Nicholas Lebel apprécie de pouvoir échanger avec le premier ministre ontarien par l’entremise de son téléphone. Mais sa réponse n’était que de la poudre aux yeux, renchérit-il, du même souffle.
« D’une part, je suis heureux qu’il ait finalement répondu à un de mes textos et m’ait souhaité un joyeux Noël. Mais, le fait qu’il est en Floride, la capitale de la francophonie aux États-Unis, comme il dit, ou qu’il soit avec des Québécois ne fait rien pour les francophones en Ontario », affirme l’étudiant passionné par l’univers politique. « Ça ne règle toujours pas que nous n’avons pas d’université de langue française ou de commissariat indépendant aux services en français », précise-t-il.
Doug Ford mise depuis quelques mois sur son cellulaire pour tenter d’avoir un échange avec les Franco-Ontariens. Lors des compressions francophones de novembre, il a tenté de justifier ses actions. Mais plutôt que de calmer le jeu, il a amplifié la crise. #ONfr avait, en effet, rapporté que Doug Ford avait alors comparé les Franco-Ontariens aux autres minorités ethniques du pays, sans tenir compte de leur apport historique et de leur place particulière dans un pays bilingue.
La démocratie du « texto »
Transmettre ses messages aux Ontariens en contournant le « filtre » des médias, Doug Ford tente d’atteindre ce but en invitant les citoyens à le contacter directement sur son numéro de cellulaire. Une méthode utilisée par la famille Ford depuis plusieurs années.
Mais à la différence de Rob Ford, qui était maire de Toronto, Doug Ford est premier ministre. Une différence importante, selon le politologue de l’Université d’Ottawa, Martin Normand. Selon lui, le premier ministre doit répondre aux citoyens, mais pas seulement.
« En théorie, c’est positif d’avoir un accès plus direct au premier ministre.
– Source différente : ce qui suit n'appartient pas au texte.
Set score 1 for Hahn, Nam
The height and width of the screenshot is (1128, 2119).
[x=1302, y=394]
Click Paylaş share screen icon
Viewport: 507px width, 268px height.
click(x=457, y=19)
Mais il peut y avoir des dérives, c’est le cas avec les textos. Ça vient cimenter l’idée que Doug Ford ne veut rien savoir des intermédiaires. Il semble croire que le pouvoir, c’est lui, et qu’il est redevable exclusivement au peuple. L’élimination du commissaire à l’environnement, celui aux services en français et de l’intervenant à l’enfance, c’est lié à ce désir. Il se dit non redevable à des gens non élus », affirme-t-il.
Pour M. Normand, cette stratégie de communication du premier ministre pose un autre problème.
« Il y a une question de transparence en matière d’accès à l’information. On ne sait plus si on est dans la communication personnelle ou encore gouvernementale. Si c’est un outil public, alors on devrait savoir qui communique avec lui et quelles sont ses réponses. On devrait pouvoir avoir accès aux transcriptions », explique le politologue.
La libérale Marie-France Lalonde affirme qu’à titre d’élu, il n’y a rien de mal à vouloir échanger avec les citoyens, de prime à bord.
« L’ancienne première ministre de l’Ontario [Kathleen Wynne] retournait aussi des appels. C’est normal pour un élu de retourner nos appels, de faire des suivis, d’être à l’écoute des gens », dit-elle d’entrée de jeu. Mais elle s’inquiète cependant du comportement du nouveau premier ministre. « Être proche des gens, c’est être prêt à écouter autant les gens qui t’appuient que ceux qui ne sont pas d’accord avec toi. Mais on entend dernièrement que si un citoyen l’appelle trop souvent ou qu’il le critique, des membres du bureau du premier ministre vont rappeler le citoyen pour lui dire de ne plus appeler. On entend même des histoires où la police serait intervenue », dénonce l’élue, qui doute donc de la représentativité des opinions qui parviennent aux oreilles du premier ministre.